Getting to solid ground for "self" doesn't mean you have to erase the pluses (++++).
If you are struggling with a dilution of self, here's my advice.
1) Take some time to yourself. I'm not talking about an hour. I'm talking about a day, or even a few days. I have co-worker who regularly goes on solo back-country hikes. He has an important job, a full family, and everything else that you think is stopping you from doing this. He pulls it off, so can you.
2) Don't focus on "finding yourself." Focus on remembering who you are/were. Although we do evolve as we get older, I've learned over the years that life is not just about identifying who I am today but just as much about remember the things that used to bring me joy but that I just let slip away. For example, I got into running because of my wife. After a 50% herniation of a disc in my back I gave up on running. But I've recently picked running back up, after a few years of strengthening my core and improving my flexibility/mobility. Even just a short jog reminds me how much I love it.
3) Eat the elephant, don't jump off the hamster wheel. My wife and I talk about the hamster wheel of life a lot. I'm known for saying that the only way off is to jump, e.g. blow up everything. But the truth is that you can "eat the elephant" by taking small, incremental steps back towards a life where your self is content. I'm talking about micro-steps. Get rid of that one shirt you haven't worn in years that is taking up space in your head. Do that simple home renovation project that you've been thinking about but have been afraid to start. For us its the lights in our garage (ANOTHER blown ballast).
4) Talk to people you trust. Talk to people whose opinion's you value and trust (not just anyway) and ask them when they have seen you at your happiest. I just noticed this last night with my wife. One of the things we do together is watch shows. There is one particular type of show, reality, where she seems the most engaged and relaxed. It doesn't make sense to me, but if watching a reality show gives her a few moments of mental piece then I'm all for it. For me, it's writing. Which I am reminded of in this very moment. I spent the morning "relaxing" playing some games. But right after lunch I noticed that I was getting restless. So, I decided to write. Because I know its one of my happy places and everyone that knows me has noticed it.

• **Objective**:
Do the following statements agree with the passage on reclaiming a sense of self? Answer yes or no for each, quoting the words of the passage that decide it.
1. The co-worker who takes solo back-country hikes has a full family.
2. The writer gave up running because of a knee injury.
3. The writer spent the morning writing.

(Screen grounding examples)

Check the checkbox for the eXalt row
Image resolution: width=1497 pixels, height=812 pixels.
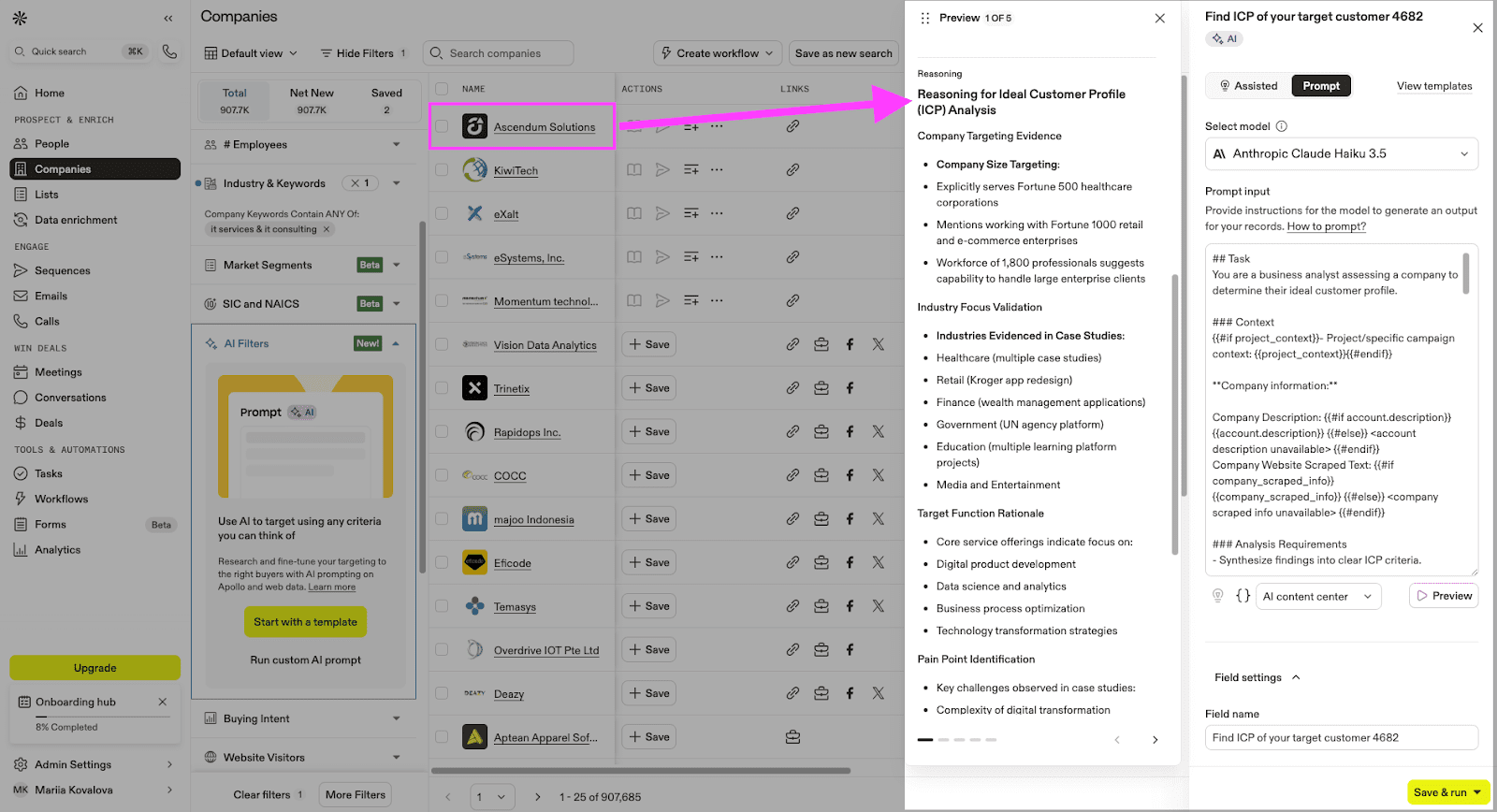[442, 213]
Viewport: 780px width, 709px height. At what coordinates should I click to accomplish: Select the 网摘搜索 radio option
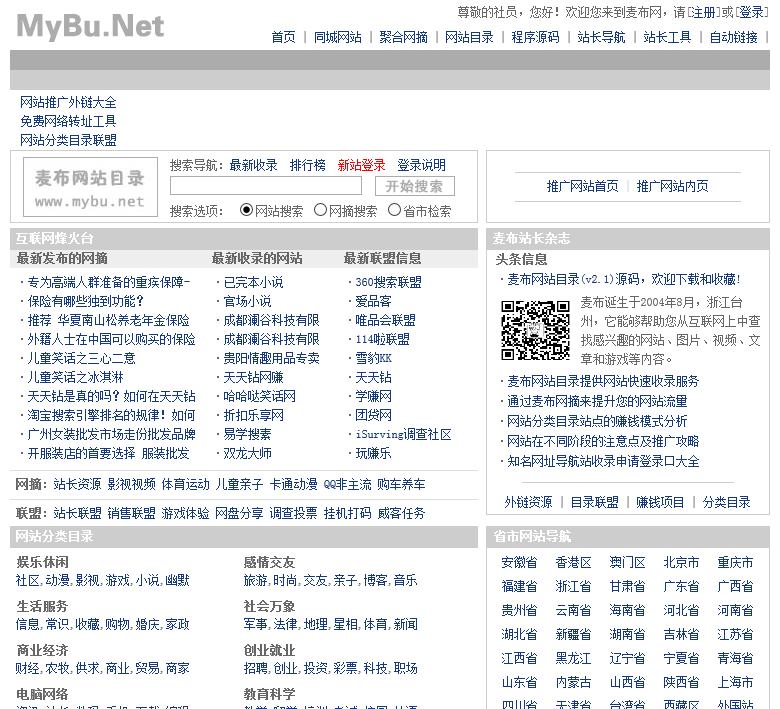tap(321, 211)
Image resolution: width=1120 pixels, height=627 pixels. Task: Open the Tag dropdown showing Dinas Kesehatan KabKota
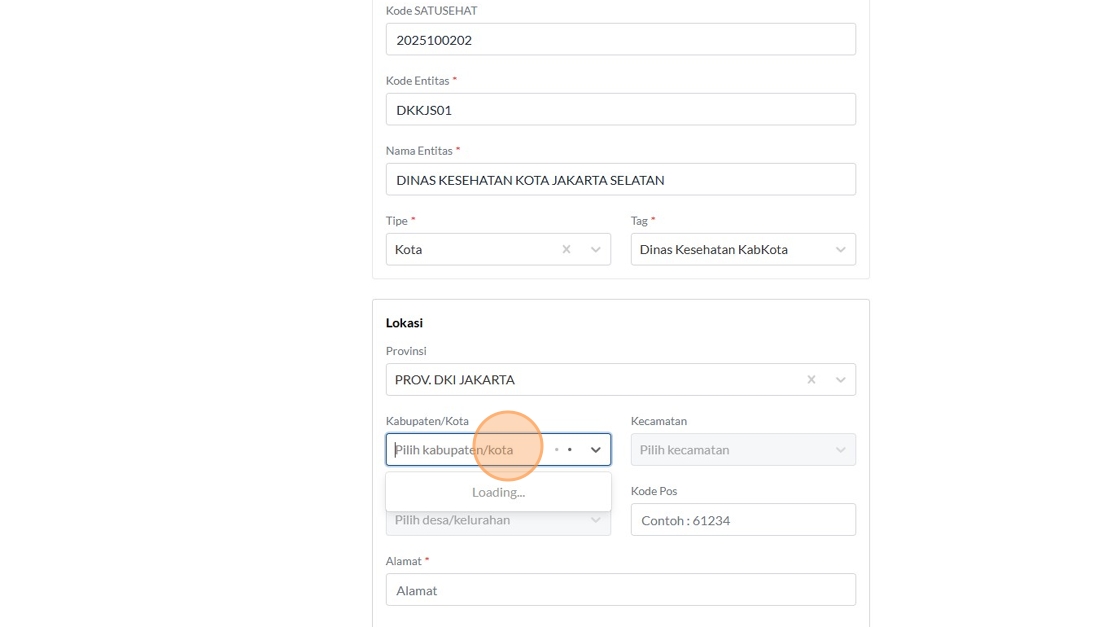pyautogui.click(x=720, y=250)
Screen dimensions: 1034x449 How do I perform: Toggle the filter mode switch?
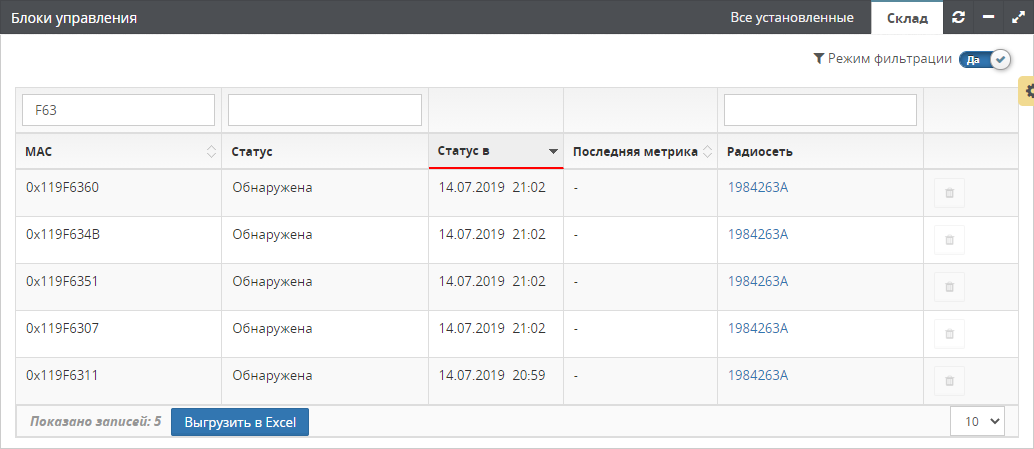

• **Task answer**:
1. Yes: "He has an important job, a full family, and everything else that you think is stopping you from doing this."
2. No: "After a 50% herniation of a disc in my back I gave up on running."
3. No: "I spent the morning "relaxing" playing some games."